Tratar da nossa forma física é obra deveras meritória. Não somos um embrulho de carne e ossos. Somos uma obra de arte com a assinatura de Deus criador. Merecemos obras de restauro e embelezamento. Caminhar ou correr, ginástica e fisioterapia, comer e beber com o gosto do equilíbrio, são exercícios deveras aconselháveis. Mas a nossa dimensão mais profunda, o mais íntimo do nosso íntimo também precisa de ser exercitado. Precisamos de espírito-terapia, porque, como recorda o poeta Carlos Queiroz Ribeiro, Ver só com os olhos / É fácil e vão. / Por dentro das coisas / É que as coisas são.
Estamos a caminho do Natal, nesta quadra que chamamos Advento. Este termo foi tirado da linguagem civil, e referia-se à chegada de um personagem importante, como o imperador ou um general. A liturgia assumiu esta palavra para significar a preparação da chegada do Rei dos reis, o Senhor dos senhores: Jesus Cristo, que nos surpreende nascendo numa gruta. Originalidades amorosas do poder infinito de Deus.
O Catecismo da Igreja Católica recorda-nos, nesta quadra, o exercício da virtude da esperança: Ao celebrar anualmente a liturgia de Advento, a Igreja atualiza a espera do Messias: participando da longa preparação da primeira vinda do Salvador, os fiéis renovam o ardente desejo de sua segunda Vinda (n. 524). Mas esta esperança deve exercitar-se também numa dimensão horizontal: sabendo esperar esperançosamente por aqueles que fazem parte da nossa vida e que, com os olhos da fé, nos visibilizam o próprio Senhor Jesus.
Um homem sem esperança é um homem morto, como recorda sabiamente Einstein. Sem esperança, torna-se uma paixão inútil, segundo a expressão de Jean-Paul Sartre. Mas um cristão tem de aspirar à vida abundante, sendo no mundo uma paixão superlativamente útil, sabendo esperar contra toda a esperança, como nos adverte S. Paulo, quando somos provados e desafiados a esperar mesmo quando parece termos chegado a um beco sem saída.

Entradas de dados recolhidas:
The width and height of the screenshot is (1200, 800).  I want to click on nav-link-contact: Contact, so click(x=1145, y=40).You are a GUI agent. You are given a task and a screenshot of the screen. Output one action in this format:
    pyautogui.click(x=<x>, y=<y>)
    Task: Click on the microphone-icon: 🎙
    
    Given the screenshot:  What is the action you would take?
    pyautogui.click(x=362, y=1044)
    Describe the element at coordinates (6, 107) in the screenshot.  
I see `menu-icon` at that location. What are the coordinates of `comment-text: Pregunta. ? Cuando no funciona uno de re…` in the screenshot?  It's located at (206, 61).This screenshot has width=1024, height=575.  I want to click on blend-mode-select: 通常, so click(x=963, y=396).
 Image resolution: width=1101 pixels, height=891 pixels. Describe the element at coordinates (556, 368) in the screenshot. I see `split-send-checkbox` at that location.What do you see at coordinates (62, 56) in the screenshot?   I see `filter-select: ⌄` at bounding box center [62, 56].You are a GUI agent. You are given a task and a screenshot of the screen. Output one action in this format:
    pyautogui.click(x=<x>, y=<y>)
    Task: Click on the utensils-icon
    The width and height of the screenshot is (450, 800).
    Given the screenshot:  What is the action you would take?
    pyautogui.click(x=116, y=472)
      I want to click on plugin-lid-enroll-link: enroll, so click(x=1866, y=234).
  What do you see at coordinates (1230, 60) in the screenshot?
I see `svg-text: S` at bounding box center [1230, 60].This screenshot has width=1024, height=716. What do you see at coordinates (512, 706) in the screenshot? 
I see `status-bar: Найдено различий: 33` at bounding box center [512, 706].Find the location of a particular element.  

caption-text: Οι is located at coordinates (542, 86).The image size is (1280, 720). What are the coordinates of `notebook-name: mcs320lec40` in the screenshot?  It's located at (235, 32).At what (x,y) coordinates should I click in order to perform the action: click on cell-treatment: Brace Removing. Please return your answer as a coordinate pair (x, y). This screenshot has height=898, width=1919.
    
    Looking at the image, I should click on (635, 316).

- **Exercícios propostos**
(a) Transcreva o texto sobre o Advento, começando em "O Catecismo da" e terminando em "próprio Senhor Jesus.".
(b) Segundo o texto sobre o Advento, de que linguagem foi tirado o termo "Advento"?
(c) Continue o texto sobre o Advento a partir do ponto em que termina.

- **Respostas**
(a)
O Catecismo da Igreja Católica recorda-nos, nesta quadra, o exercício da virtude da esperança: Ao celebrar anualmente a liturgia de Advento, a Igreja atualiza a espera do Messias: participando da longa preparação da primeira vinda do Salvador, os fiéis renovam o ardente desejo de sua segunda Vinda (n. 524). Mas esta esperança deve exercitar-se também numa dimensão horizontal: sabendo esperar esperançosamente por aqueles que fazem parte da nossa vida e que, com os olhos da fé, nos visibilizam o próprio Senhor Jesus.

(b) Da linguagem civil.

(c)
O tempo do Advento é particularmente propício para fazermos um exame ou uma ecografia espiritual à nossa esperança. Acredito que vale a pena esperar, mesmo quando as coisas correm mal? Os meus pensamentos e palavras, os meus atos e estilo de vida irradiam confiança e esperança? Acredito que os outros podem ser melhores, oferecendo-lhes presentes de esperança?
O mundo pode dividir-se em dois: os que querem e sabem esperar; e os que não sabem ou não querem esperar. Aproveitemos especialmente a quadra do Advento como um ginásio para exercitarmos a esperança. Aconteça o que acontecer, importa praticar a espírito-terapia da esperança. Assim nos exorta Erich Fromm em A revolução da Esperança: Aqueles cuja esperança é fraca, decidem pelo conforto ou pela violência; aqueles cuja esperança é forte, veem e apreciam todos os sinais da nossa vida e estão prontos a todo o instante para ajudar no nascimento daquilo que está pronto para nascer.
É muito aconselhável para a saúde ecológica das nossas famílias, comunidades, paróquias e grupos uma campanha de relativização dos sinais negativos de desânimo e pessimismo, desesperança e desilusão; campanha de valorização dos sinais positivos de esperança e otimismo, ânimo e coragem.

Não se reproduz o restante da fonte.